Doch Seelen werden nicht ohne viel Leid gerettet. Widersprüche, Kreuze, Kämpfe und Fallen lauern von allen Seiten dem heiligen Pfarrer auf, und zwar sowohl von seiten der Menschen als auch von seiten des ,,Grappin" (Enterhaken - ein Beiname, mit dem er den Teufel zu bezeichnen pflegt). Sein Leben ist ein Kampf gegen die Kräfte des Bösen. Um ihn zu führen, hat er keine anderen Mittel als seine Geduld, seine Gebete und sein Fasten, das mitunter über die Grenzen der menschlichen Vernunft hinausgeht. Er entwickelt die Tugend der Sanftmut soweit, daß er den Eindruck erweckt, er sei ohne Leidenschaften und unfähig, sich hinreißen zu lassen. Doch die Personen, die ihn näher und häufiger sehen, merken recht schnell, daß er eine lebhafte Phantasie und einen hitzigen Charakter hat. Unter den erstaunlichen Beweisen für seine Geduld wird erzählt, daß sich einmal ein Mann aus Ars zum Pfarrhaus begab, um ihn zu beleidigen: Er empfing ihn, hörte ihm ohne ein Wort zu, begleitete ihn dann aus Höflichkeit hinaus und gab ihm den Bruderkuß, bevor er ihn verließ. Das Opfer kostete ihn soviel, daß er sogleich in sein Zimmer hinaufgehen und sich aufs Bett legen mußte. Sein Körper war wegen der Gewalt, die er sich hatte antun müssen, mit Pusteln übersät...

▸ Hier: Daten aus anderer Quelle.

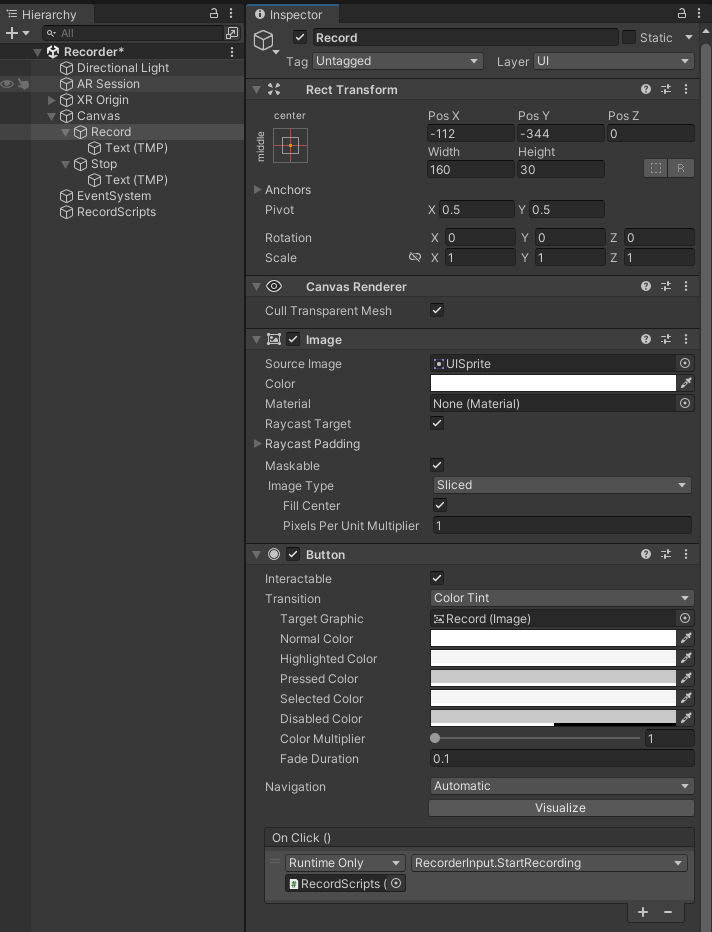Click the Source Image object picker circle
712x932 pixels.
[685, 364]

Diese heldenhafte Geduld verdankt der Heilige seiner Liebe zu Jesus Christus. Unser Herr ist sein Leben, sein Himmel, seine Gegenwart, seine Zukunft, und die anbetungswürdige Eucharistie ist das einzig mögliche Mittel, um seinen verzehrenden Durst zu löschen. ,,O Jesus!" ruft er oft mit Augen voller Tränen. ,,Dich kennen heißt: dich lieben... Wenn wir wüßten, wie unser Herr uns liebt, würden wir vor Freude darüber sterben! Ich glaube nicht, daß es Herzen gibt, die so hart sind, daß sie nicht lieben, wenn sie sich so sehr geliebt sehen... Die Liebe ist so schön! Sie fließt aus dem Herzen Jesu, der ganz Liebe ist... Das einzige Glück, das wir auf Erden haben, besteht darin, Gott zu lieben und zu wissen, daß Gott uns liebt..."

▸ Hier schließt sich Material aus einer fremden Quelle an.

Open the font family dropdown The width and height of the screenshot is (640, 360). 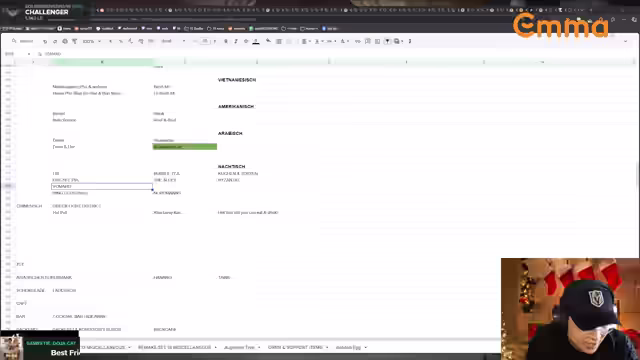(173, 41)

Am Ende seines Lebens angekommen, von dem wir nur einige Züge erwähnt haben, verlangt es den heiligen Pfarrer von Ars heftig nach dem Himmel. ,,Wir werden ihn sehen! Wir werden ihn sehen!... O meine Brüder, habt ihr je daran gedacht? Wir werden Gott sehen! Wir werden ihn allen Ernstes sehen! Wir werden ihn so sehen, wie er ist... Von Angesicht zu Angesicht!... Wir werden ihn sehen! Wir werden ihn sehen!!!" sagt er glühend eines Tages. Wie ein Arbeiter, der seine Aufgabe wohl erfüllt hat, geht er am 4. August 1859 Gott schauen und sich im Paradies ausruhen. ,,Die Kirche betrachtet sein Erbe nicht als einen Schatz aus einer längst vergangenen Zeit, sondern als einen kräftigen Ansporn, um in der Pilgerschaft des Glaubens auf immer neuen Wegen vorwärtszukommen" (Johannes-Paul II. in Reims am 22. September 1996). Das Leben des Pfarrers von Ars ist ein Schatz für die Kirche. ,,Heiliger Jean-Marie Vianney, der du während deines Lebens einen großen Eifer für die Rettung der Seelen und eine grenzenlose Liebe für die armen Sünder besessen hast, mehre die Opferbereitschaft in uns und bereite uns einen Platz im Himmel vor, damit wir mit dir Gott in Ewigkeit schauen können".
Darum bitten wir in unseren Gebeten für Sie, für all Ihre Lieben und all Ihre Verstorbenen.